À l’intention des adeptes intermédiaires et experts, une dizaine de kilomètres de sentiers très techniques, sur un terrain joliment et naturellement accidenté. Le tout est tracé dans la Forêt habitée du mont Gosford, un concept qui tente de réconcilier les intérêts divergents de ceux qui veulent «profiter» des lieux: randonneurs, montagniers, écologistes, chasseurs et même l’industrie forestière. Payant.
Repères : Mont Gosford, 901, rang Tout-de-Joie, Saint-Augustin-de-Woburn.

Info: 819 544-9004 ou www.montgosford.com

Parc Dufresne, Val-Morin (Laurentides)

«As-tu fait la wall ride?» est la question qu’on se fait toujours poser ici, en référence à ce passage particulièrement bien aménagé d’un sentier qui s’élève contre le flanc d’un gros rocher. Sinon, ce parc est un excellent endroit où s’initier, vu la variété et le grand nombre de sentiers pour débutants. Payant.

Repères: Centre de plein air Far Hills/Val-Morin (parc Dufresne, secteur Val-Morin): 5966, chemin du Lac-La Salle, Val-Morin. Info: 819 322-2834 ou www.val-morin.ca/parc

Sentiers du Moulin (Québec)

Un autre bébé de l’ADSVMQ. Plus de 15 km (en progression) de sentiers techniques très intéressants à rouler, beaucoup de défis et d’accidents de terrain (on franchit parfois des ponts vissés dans le roc). Très fréquenté par de nombreux montagniers qui ont développé un fort sentiment d’appartenance. Plusieurs clubs s’y entraînent. Payant.

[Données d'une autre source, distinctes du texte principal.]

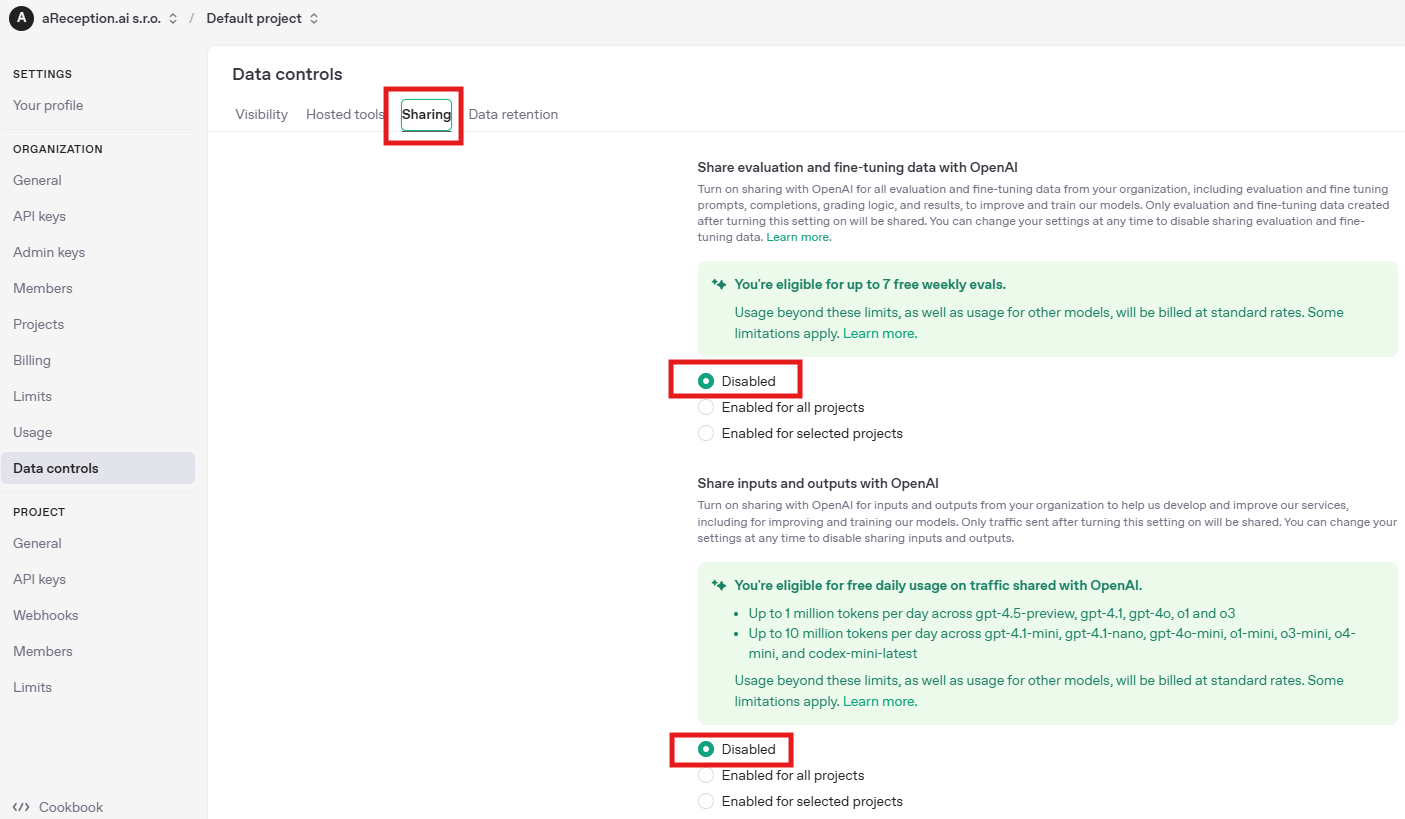The image size is (1405, 819).
Task: Open Learn more link in free evals notice
Action: click(879, 333)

Repères: 99, chemin du Moulin, Lac-Beauport. Info: 418 849-9652 ou www.sentiersdumoulin.com

Pour en savoir plus

-www.adsvmq.org: site officiel de l’ADSVMQ.
-www.allezy.net: tout, tout, tout sur les sentiers de vélo de montagne au Québec (cartes, directions, tarifs, etc.). Un must.
-www.fqsc.net: site de la Fédération québécoise des sports cyclistes.
-www.imba.com/canada: site de l’IMBA Canada.

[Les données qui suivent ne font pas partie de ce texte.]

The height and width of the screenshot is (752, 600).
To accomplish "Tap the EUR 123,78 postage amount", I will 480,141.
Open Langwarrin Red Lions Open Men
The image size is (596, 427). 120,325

À quand du vélo légal sur le mont Royal?

C’est un débat récurrent qui divise autant les randonneurs et les cyclistes montréalais que les anglos et les francos l’ont été lors du dernier référendum: doit-on permettre le vélo de montagne sur le mont Royal? David Lauzon croit que oui. «Il n’y a pas de problème de vélo de montagne au mont Royal, il n’y a qu’un problème d’utilisation anarchique des lieux par les usagers, que ce soit les marcheurs, les cyclistes ou ceux qui allument des feux de camp. Il n’y a pas de circuit balisé, et la plupart des sentiers qu’on voit aujourd’hui ont été créés par des marcheurs n’importe où, n’importe comment. Puisque ces sentiers ne sont pas répertoriés, les gens ne savent pas où aller, alors ils continuent de marcher n’importe où, ce qui aggrave l’érosion.»

La solution? Créer des sentiers réservés aux randonneurs et d’autres – au moins un – pour les montagniers. «Tous les grands centres urbains ont besoin de sentiers de vélo de montagne. Tous ceux qui se sont penchés sur la question en sont venus à la même conclusion: il faut aménager des sentiers pour répondre aux besoins des adeptes du vélo de montagne; même les Amis de la montagne sont d’accord avec ça!»

Mais pour que les cyclistes hors-la-loi ne se sentent pas l’envie d’aller tracer leurs propres sentiers sur le mont Royal, il faut toutefois leur en donner pour leur argent, soit un minimum acceptable de parcours aménagés avec du défi, des montées, des descentes, un brin de difficulté, des couloirs assez étroits… Vu la popularité évidente que susciteraient de tels sentiers, il faudrait en outre songer à d’autres sites, fussent-ils plus techniques, sur l’île de Montréal. «Calgary l’a fait dans son parc olympique, certaines villes ont aménagé des sentiers sous une autoroute… Près de l’échangeur Turcot, par exemple, on pourrait créer une boucle de 10 km, ou alors on pourrait tracer un parcours technique à l’extérieur du nouveau Taz.» Après tout, n’est-ce pour retirer les planches à roulettes des rues qu’on a créé – avec succès – tant de skateparks, un peu partout dans le monde urbanisé?